## PAGE EXTRACT
▬▬▬▬▬▬
Re: Flink - Pod Identity

2021-04-03 Thread Sameer Wadkar
Kube2Iam needs to modify IPtables to proxy calls to ec2 metadata to a daemonset 
which runs privileged pods which maps a IP Address of the pods and its 
associated service account to make STS calls and return temporary AWS 
credentials. Your pod “thinks” the ec2 metadata url works locally like in an 
ec2 instance. 

I have found that mutating webhooks are easier to deploy (when you have no 
control over the Kubernetes environment - say you cannot change iptables or run 
privileged pods). These can configure the ~/.aws/credentials file. The webhook 
can make the STS call for the service account to role mapping. A side car 
container to which the main container has no access can even renew credentials 
becoz STS returns temp credentials. 

Sent from my iPhone

> On Apr 3, 2021, at 10:29 PM, Austin Cawley-Edwards  
> wrote:
> 
> 
> If you’re just looking to attach a service account to a pod using the native 
> AWS EKS IAM mapping[1], you should be able to attach the service account to 
> the pod via the `kubernetes.service-account` configuration option[2]. 
> 
> Let me know if that works for you!
> 
> Best,
> Austin 
> 
> [1]: 
> https://docs.aws.amazon.com/eks/latest/userguide/iam-roles-for-service-accounts.html
> [2]: 
> https://ci.apache.org/projects/flink/flink-docs-release-1.12/deployment/config.html#kubernetes-service-account
> 
>> On Sat, Apr 3, 2021 at 10:18 PM Austin Cawley-Edwards 
>>  wrote:
>> Can you describe your setup a little bit more? And perhaps how you use this 
>> setup to grant access to other non-Flink pods?
>> 
>>> On Sat, Apr 3, 2021 at 2:29 PM Swagat Mishra  wrote:
>>> Yes I looked at kube2iam, I haven't experimented with it.
>>> 
>>> Given that the service account has access to S3, shouldn't we have a 
>>> simpler mechanism to connect to underlying resources based on the service 
>>> account authorization?
▬▬▬▬▬▬
## RECORDED INFORMATION
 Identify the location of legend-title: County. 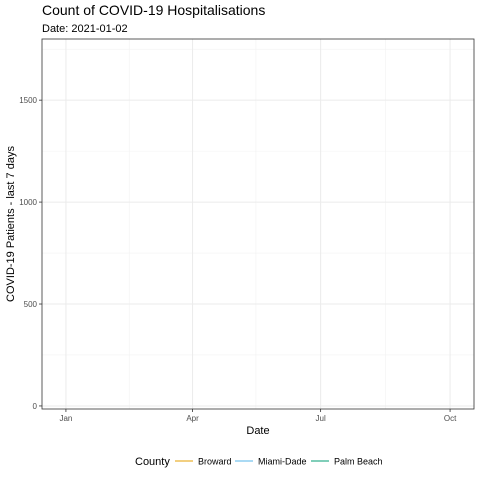
(152, 462).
▬▬▬▬▬▬
## WORK INSTRUCTIONS
Duplicate everything in the Flink pod identity thread from "Re: Flink - Pod" down to "ec2 instance.".

## RESPONSE BOX
Re: Flink - Pod Identity

2021-04-03 Thread Sameer Wadkar
Kube2Iam needs to modify IPtables to proxy calls to ec2 metadata to a daemonset 
which runs privileged pods which maps a IP Address of the pods and its 
associated service account to make STS calls and return temporary AWS 
credentials. Your pod “thinks” the ec2 metadata url works locally like in an 
ec2 instance.